◆ What you should do: Using the film recap, explain why John Crisdell bombards Dr. Zizi Benedek with questions and why his alarm grows. Answer in one to three sentences.

◆ Text excerpt:
•••••
WATCH THE TRAILER HERE
First, the Recap:
Seeking to escape. Life offers more than its fair share of challenges, and when the pressures build to such a peak that it feels there’s simply no way out, drastic measures are sadly attempted. Yet, in the scope of one such bid to leave this world, what if you ended up finding a shocking new purpose? For heroin addict John Crisdell (Arash Mokhtar), this becomes a startling and highly unnerving reality as he wakes up in a pure white hospital room, confused and unsure why he is even alive after an intentional overdose.
Finding the only other presence in the room is Dr. Zizi Benedek (Cathy Moriarty), John immediately begins to bombard her with questions, still in his wary and panicked state, more so after she reveals where exactly he is and for what revelatory reason–he has been sought out as being a descendent of Jesus Christ. Massively struggling to accept this premise alone, much less the obligations being hinted at for him by Dr. Benedek, it becomes a battle of will vs. belief vs. obligation vs. acknowledgement of his need for help that ensues.
•••••
Screenshot grounding data
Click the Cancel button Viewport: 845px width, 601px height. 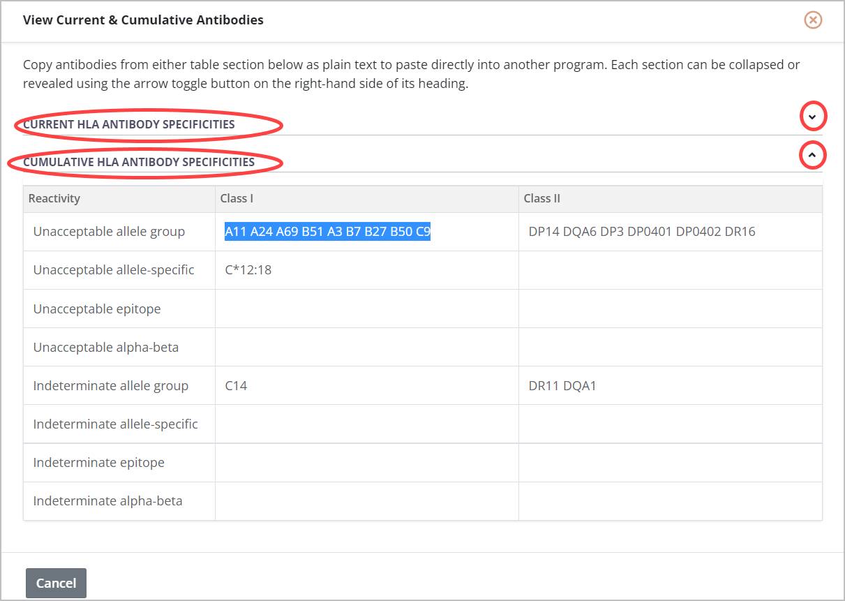tap(56, 583)
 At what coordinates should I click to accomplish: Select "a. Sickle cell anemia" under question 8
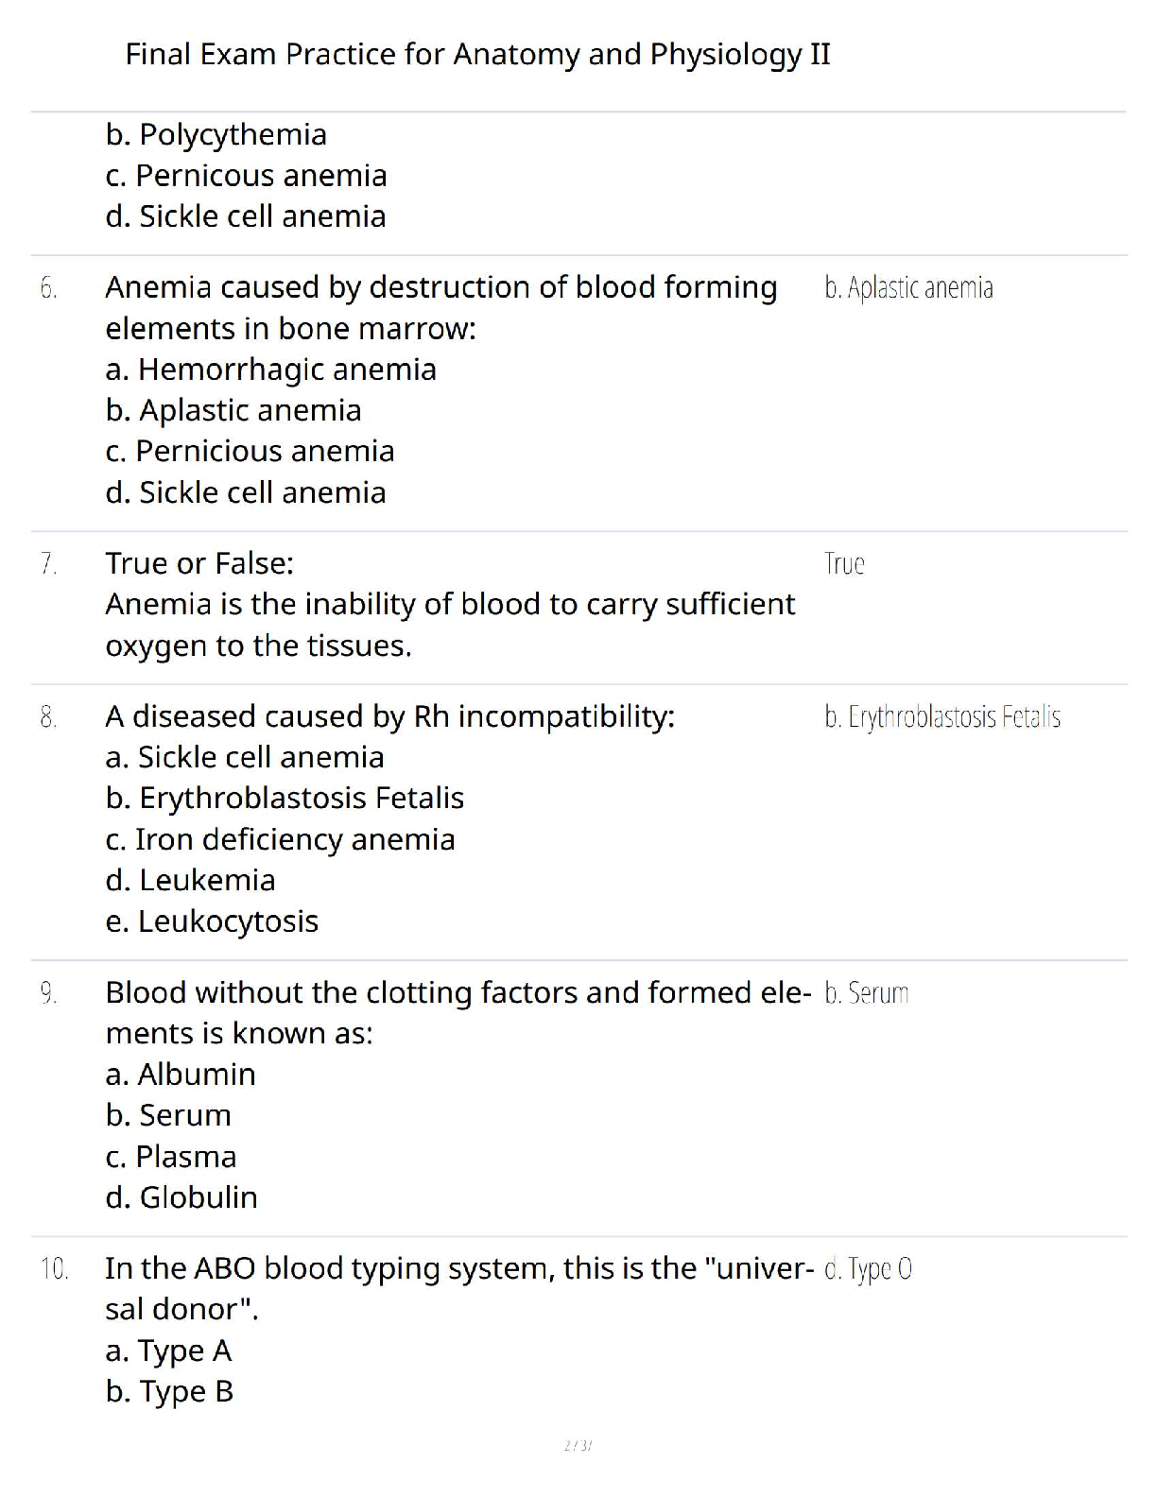coord(245,758)
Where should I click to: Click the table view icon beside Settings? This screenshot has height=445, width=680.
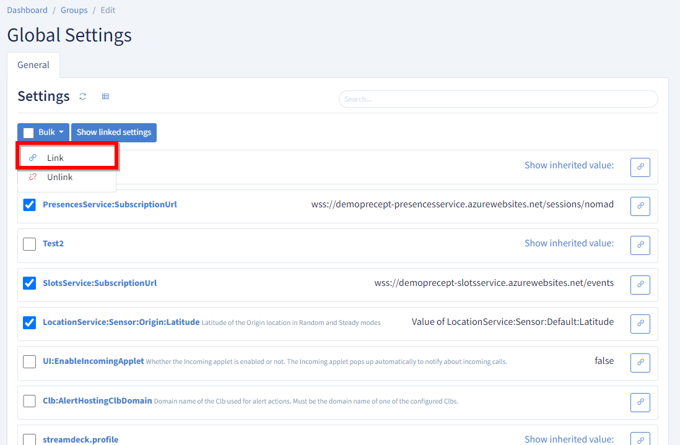coord(105,97)
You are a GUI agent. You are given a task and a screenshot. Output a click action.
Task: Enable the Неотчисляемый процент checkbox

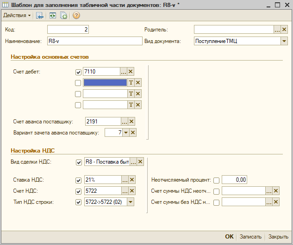[216, 180]
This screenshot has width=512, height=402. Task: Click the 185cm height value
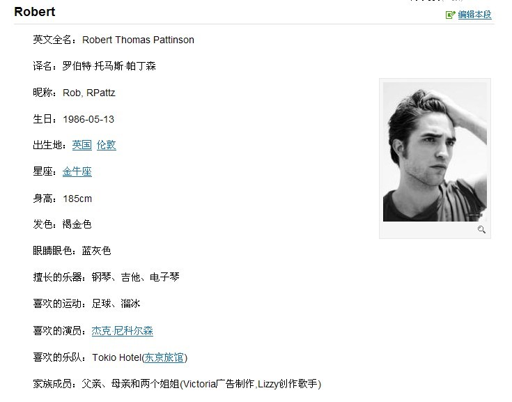(x=77, y=199)
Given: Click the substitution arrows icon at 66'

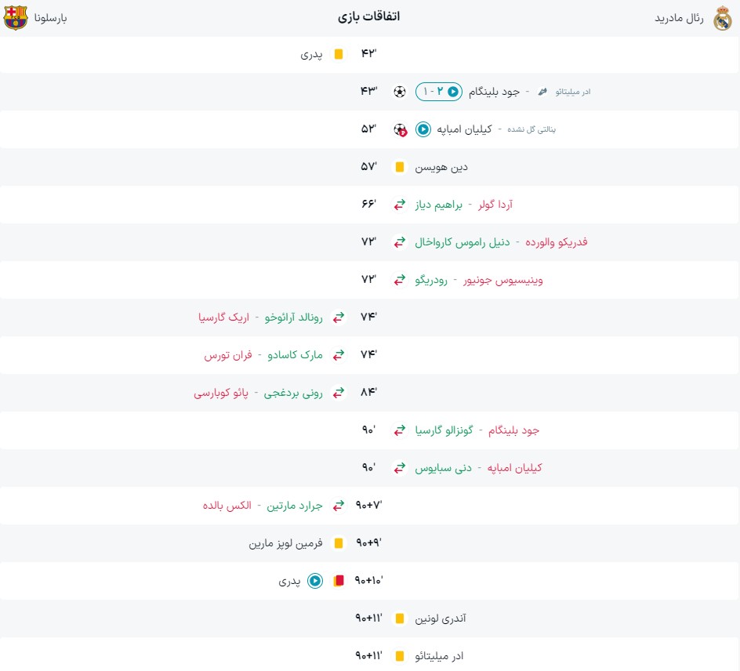Looking at the screenshot, I should (400, 205).
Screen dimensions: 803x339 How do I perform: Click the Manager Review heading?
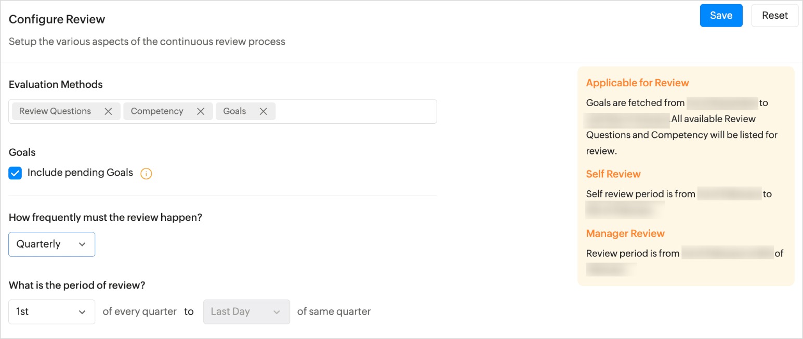tap(625, 233)
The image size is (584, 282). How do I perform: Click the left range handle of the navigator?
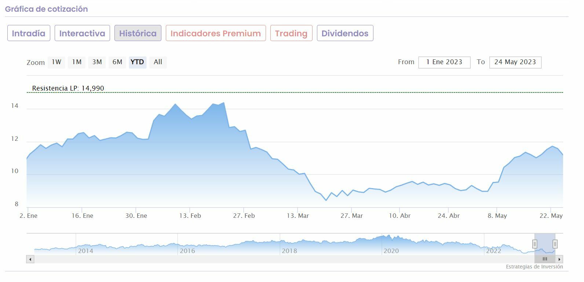(x=535, y=244)
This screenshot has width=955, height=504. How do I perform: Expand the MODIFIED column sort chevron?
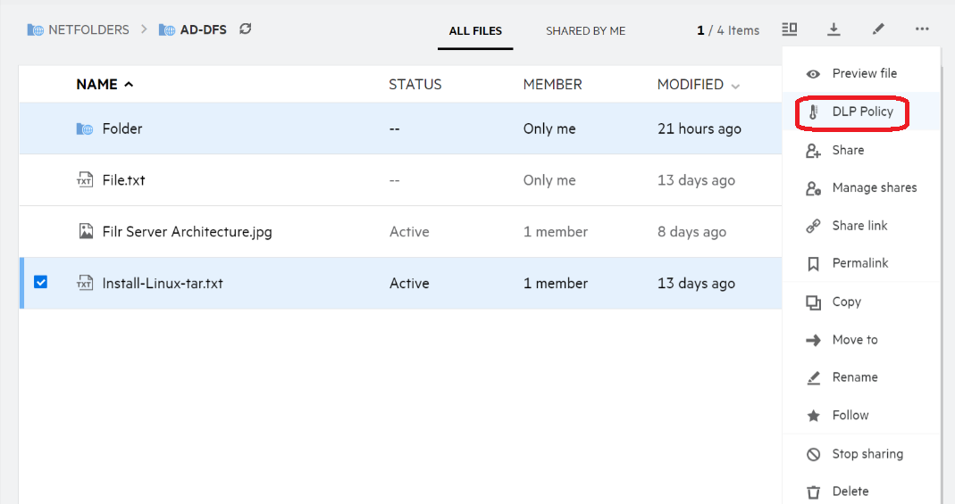[x=735, y=87]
•••••
◆ Solution for this task: John wakes in a pure white hospital room, confused and unsure why he is alive after an intentional overdose, so he questions Dr. Benedek while wary and panicked. His alarm grows after she reveals where he is and why: he has been sought out as a descendant of Jesus Christ.